Maldonado disse ainda distribuirá o documentário, mas em sua própria plataforma de filmes, a Aurora Prime.
"Quem sabe assim cineastas independentes ou médicos, como no caso, gozem ao menos de um traço de liberdade", disse.
Decisão Judicial
Para o médico infectologista Edimilson Migowski, pesquisador da UFRJ, esta censura das redes sociais é inadmissível, pois cerceia o direito da população em ter acesso a diferentes opiniões acerca de temas controversos, mas que podem salvar vidas. Vídeos de Migowski já foram retirados do Youtube e ele impedido de postar novos vídeos.
“Todo e qualquer tipo de censura me incomoda muito. Ainda mais quando você não tem direito de defesa. Nós seguimos à risca o que a OMS orienta em vários vídeos que foram retirados do YouTube. Quando você diz que é importante contextualizar, avaliar risco benefício das vacinas para optar pela melhor vacina, mais segura, isso soa mal e as pessoas cerceiam nosso direito de manifestação e de opinião”, afirma.
Ma, algumas vitórias na justiça já começam a aparecer. O médico Marcos Falcão, baseado em Maceió (AL), conseguiu vencer o Google na justiça. O provedor de vídeos foi condenado a pagar indenização de 500 mil reais por ter retirado do ar um vídeo onde Marcos lia a bula da vacina da AstraZeneca informando sobre como a substância age após ser inoculada no braço de alguém saudável.

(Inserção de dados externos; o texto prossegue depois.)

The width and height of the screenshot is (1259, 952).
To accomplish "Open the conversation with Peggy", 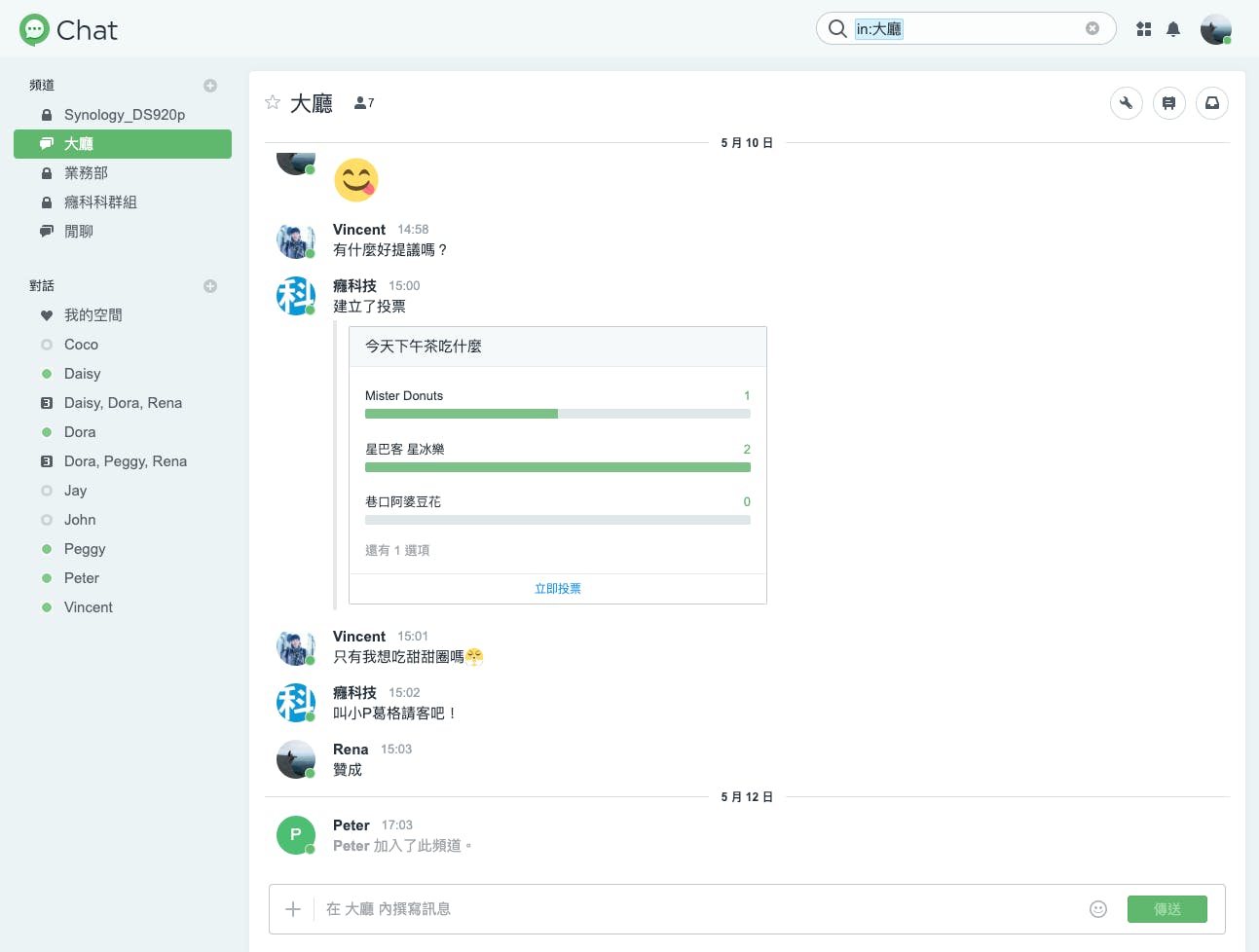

Falcão conta que foi constantemente censurado pelas redes sociais, tendo seu perfil no Instagram com mais de 60 mil seguidores deletado. Quando teve seus vídeos bloqueados pelo Youtube, entrou com uma ação cível.
“Eu tenho propriedade pra falar e o Google não é ninguém pra dizer que estou indo contra diretrizes médicas, sendo que eu mesmo sou médico. Se quiserem me perseguir, vou atrás dos meus direitos, vou processar um por um e vou recuperar minhas redes sociais. Não vão calar minha boca”, disse.
O que diz a legislação
Segundo Amanda Costa, advogada especialista em Direito Médico e Direito Penal, o Código de Ética Médica é enfático ao dizer que é direito do médico requerer desagravo público junto ao Conselho Regional de Medicina quando atingido no exercício da profissão. Ou seja, o médico que tem a sua honra atingida por injúria, ultraje, afronta, desconsideração, menosprezo e diminuição da sua ação como médico, poderá ingressar com pedido de desagravo perante o Conselho Regional de Medicina.
“O médico inscrito no Conselho Regional, quando ofendido comprovadamente em razão do exercício profissional, inclusive em cargo ou função privativa do médico, terá direito ao desagravo público promovido pelo Conselho Regional competente. Em paralelo a isso, é totalmente cabível que o médico faça um registro de ocorrência junto à delegacia por injúria, difamação ou calúnia”, afirma.
O que dizem as redes sociais
O Facebook informa em nota que, embora sejam proibidas afirmações taxativas de cura para Covid-19, são permitidas discussões sobre medicamentos e impactos de políticas públicas. A rede social disse adicionar um rótulo a postagens mencionando tratamentos para Covid-19 sem comprovação científica, alertando as pessoas que remédios não aprovados para a doença podem causar danos graves.
“Desde o começo da pandemia, temos atualizado nossas políticas de conteúdo à medida que o conhecimento científico avança e novos fatos surgem, buscando sempre o equilíbrio entre a segurança das pessoas e a liberdade de expressão", informa.
O Youtube afirma que suas políticas de diretrizes de comunidade são desenvolvidas em parceria com diversos especialistas externos em políticas e setores, e cada uma delas é revisada sistematicamente para garantir a conformidade com legislações ou outros elementos vigentes.
“Nossa política de informações médicas segue as orientações mais atuais da Organização Mundial da Saúde (OMS) ou das autoridades locais de saúde, como a Anvisa, sobre a Covid-19. À medida que essas orientações vão mudando, atualizamos nossas políticas."